**Saved entries:**
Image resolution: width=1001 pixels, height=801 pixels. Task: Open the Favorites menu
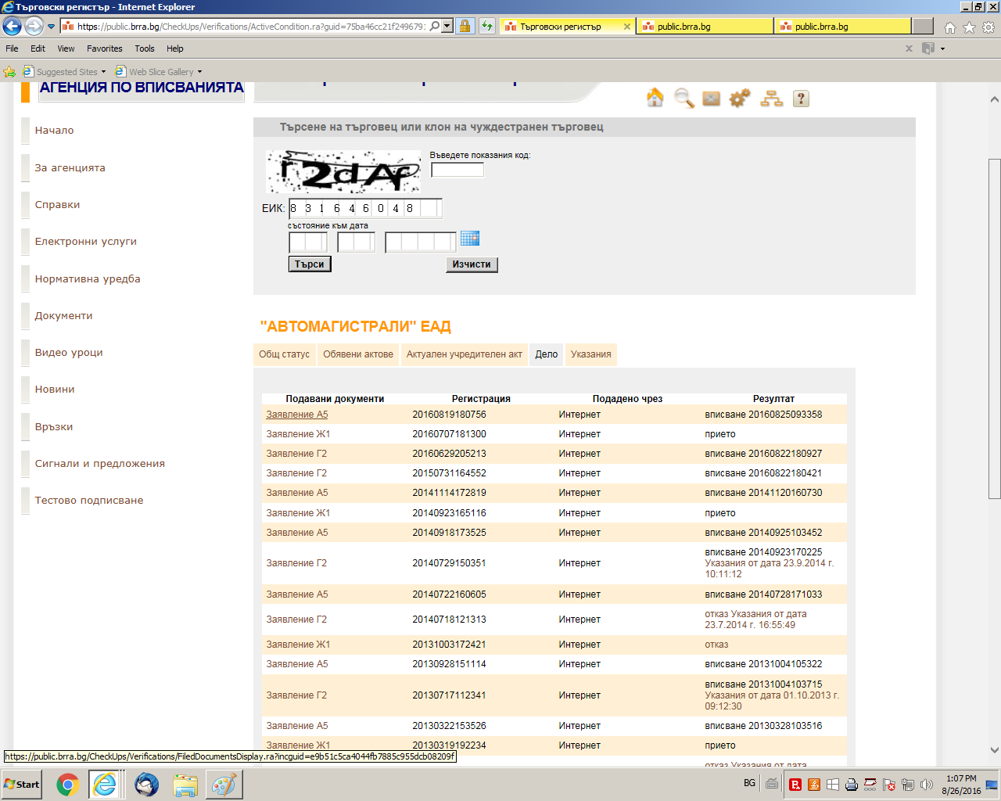(x=104, y=48)
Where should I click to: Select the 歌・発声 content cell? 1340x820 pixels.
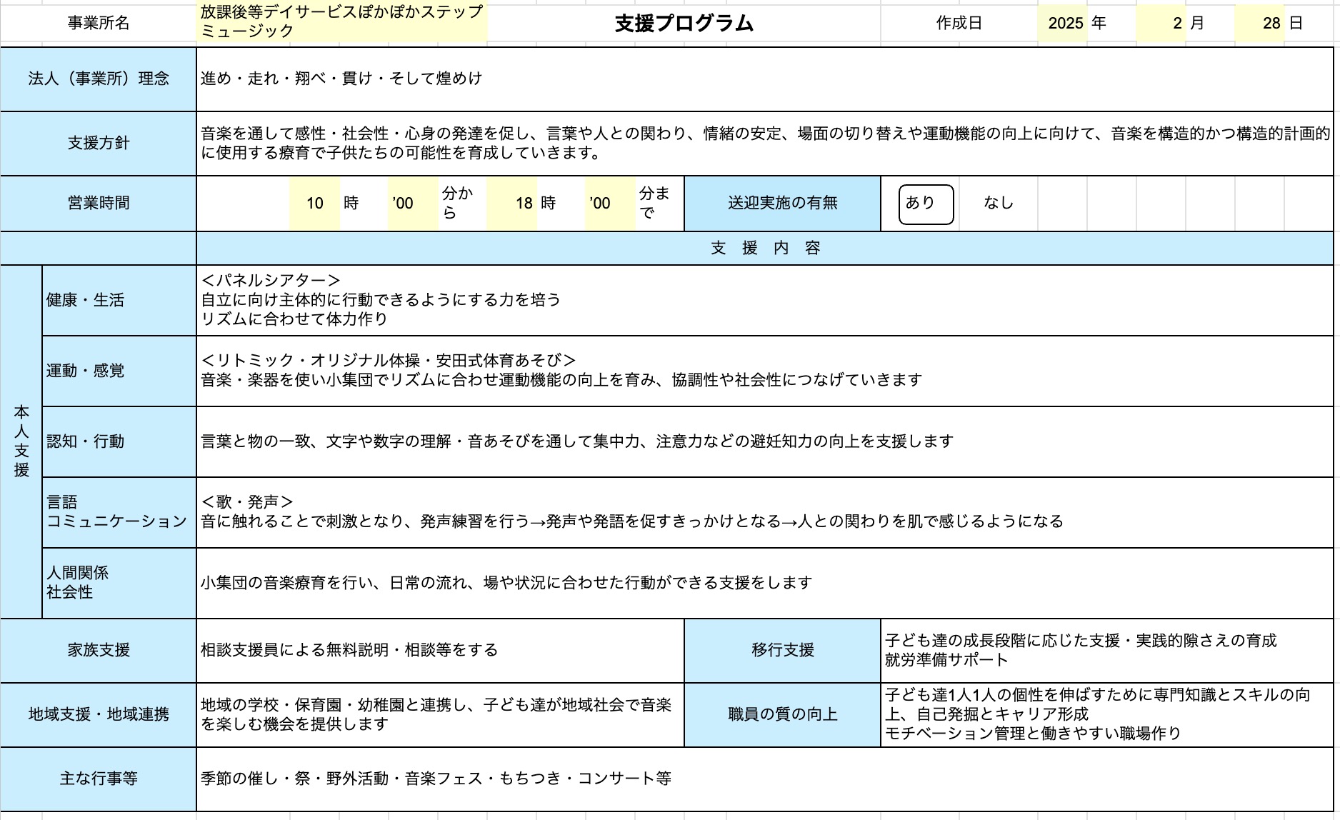click(764, 512)
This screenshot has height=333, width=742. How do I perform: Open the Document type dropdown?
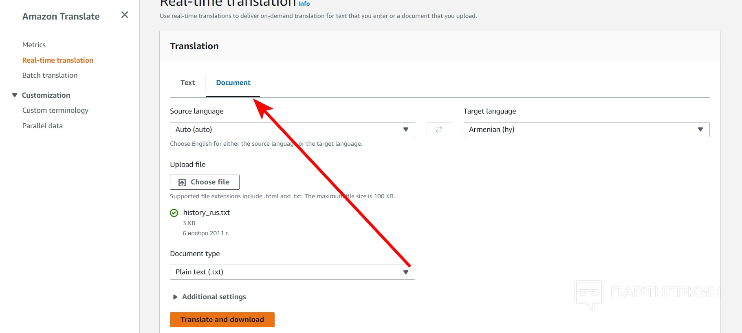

**What you need to do:**
In your copy of the records above, include every line exactly but no pictures.

**Task output:**
Image resolution: width=1001 pixels, height=801 pixels. Task: Open the Favorites menu
(x=104, y=48)
Where should I click to: Select the 歌・発声 content cell? 1340x820 pixels.
click(764, 512)
This screenshot has height=333, width=742. How do I perform: Open the Document type dropdown?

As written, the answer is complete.